Do you expect your patient volume to change as more people get insurance under the Affordable Care Act?
- Being an occupational med clinic, I would not expect any changes in our clinics. I think it will increase volume in primary care practices slightly. There are three kinds of patients in primary care: a) those that do everything right to stay healthy. They don’t use the system much. These people are generally employed and have insurance. They won’t change utilization. b) There is a large group of patients that have a medical condition and appropriately utilize the system to maintain their health. As more people have access to the system, these people will increase clinic volume. c) There is a sizable group that does everything wrong (eat and drink excessively, smoke, no exercise) who have chronic conditions who show up when something really bad happens and say, “Fix me doc”. These people will keep doing this and won’t increase volume.

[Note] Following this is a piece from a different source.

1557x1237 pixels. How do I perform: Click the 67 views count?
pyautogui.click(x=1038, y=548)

- No. We already went through that transition in the state of Massachusetts.
- I really don’t see the volume at my practice changing. As primary care physicians, we’re as busy as we’d like to be while still having enough time for our families. I imagine there will be more patients calling, but we have no plans to add capacity. Several of our physicians are already at the edge of burnout, and for my clinic, we’re maxed on space. No one wants to work evening and weekend hours, either.
- Potentially. More so in the ED of our hospitals. I think clinics could potentially see an increase in requests for appointments if there is a massive nationwide marketing campaign to the public about the availability of benefits via the ACA. However, capacity is fixed at many clinics. Just because there are more requests for clinic appointments doesn’t mean that a provider can see more patients in a day if they are already at capacity.

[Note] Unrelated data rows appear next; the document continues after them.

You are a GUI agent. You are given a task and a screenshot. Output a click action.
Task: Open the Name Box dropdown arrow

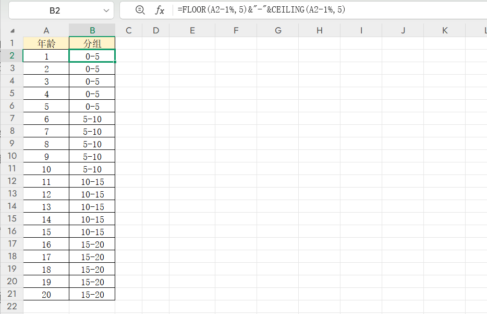pos(106,10)
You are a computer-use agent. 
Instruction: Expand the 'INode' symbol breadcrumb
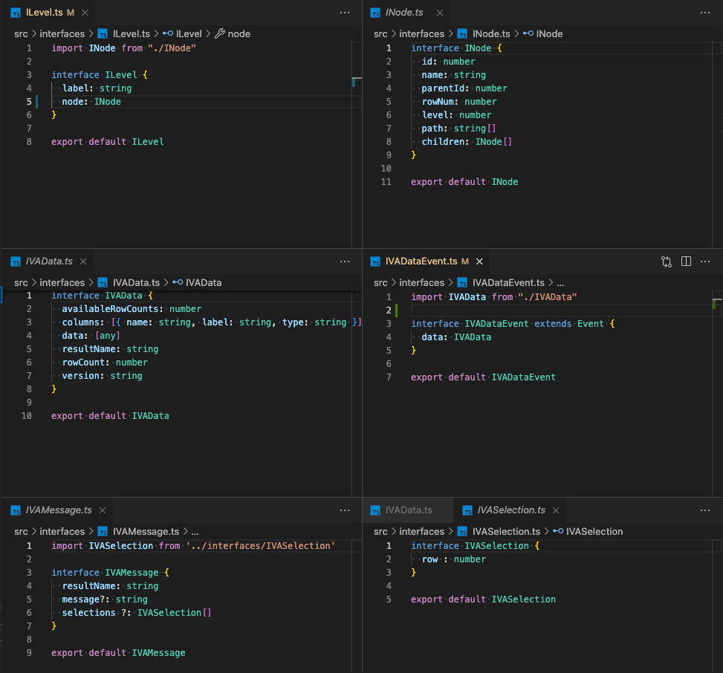pos(549,33)
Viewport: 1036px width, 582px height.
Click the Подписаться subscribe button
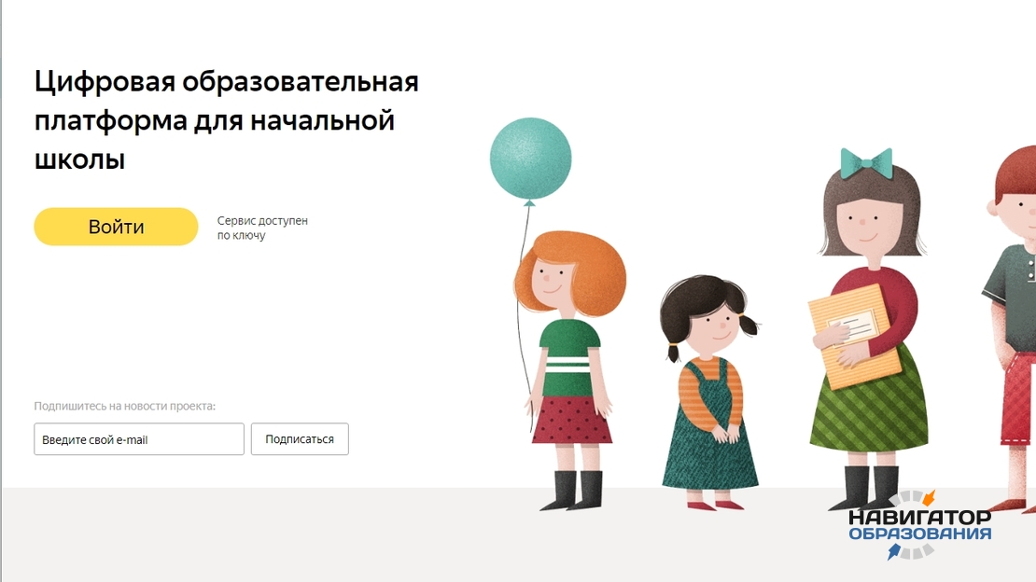pyautogui.click(x=300, y=439)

- As a primary care group, we are already close to booked most days, so we don’t expect a huge increase in office-based volume as we simply don’t have the capacity. Therefore, we are looking at the ability to start doing more visits virtually (phone or web), especially if we have lower level providers taking care of this. This will initially focus on the “low level” visits like URIs and UTIs – we believe there is almost no reason for an external type of clinic or an external virtual care provider to do these for our patients.
- Our patient load bucket is pretty much at the brim. I don’t think the ACA will have any real impact on us since we are already partially closed to new patients.
- No. We currently see anyone who needs care, have a family assistance plan, and practice in a reasonably rural area of VT/NH adjacent to a major medical center. We don’t expect the Affordable Care Act to have much of an impact on this area.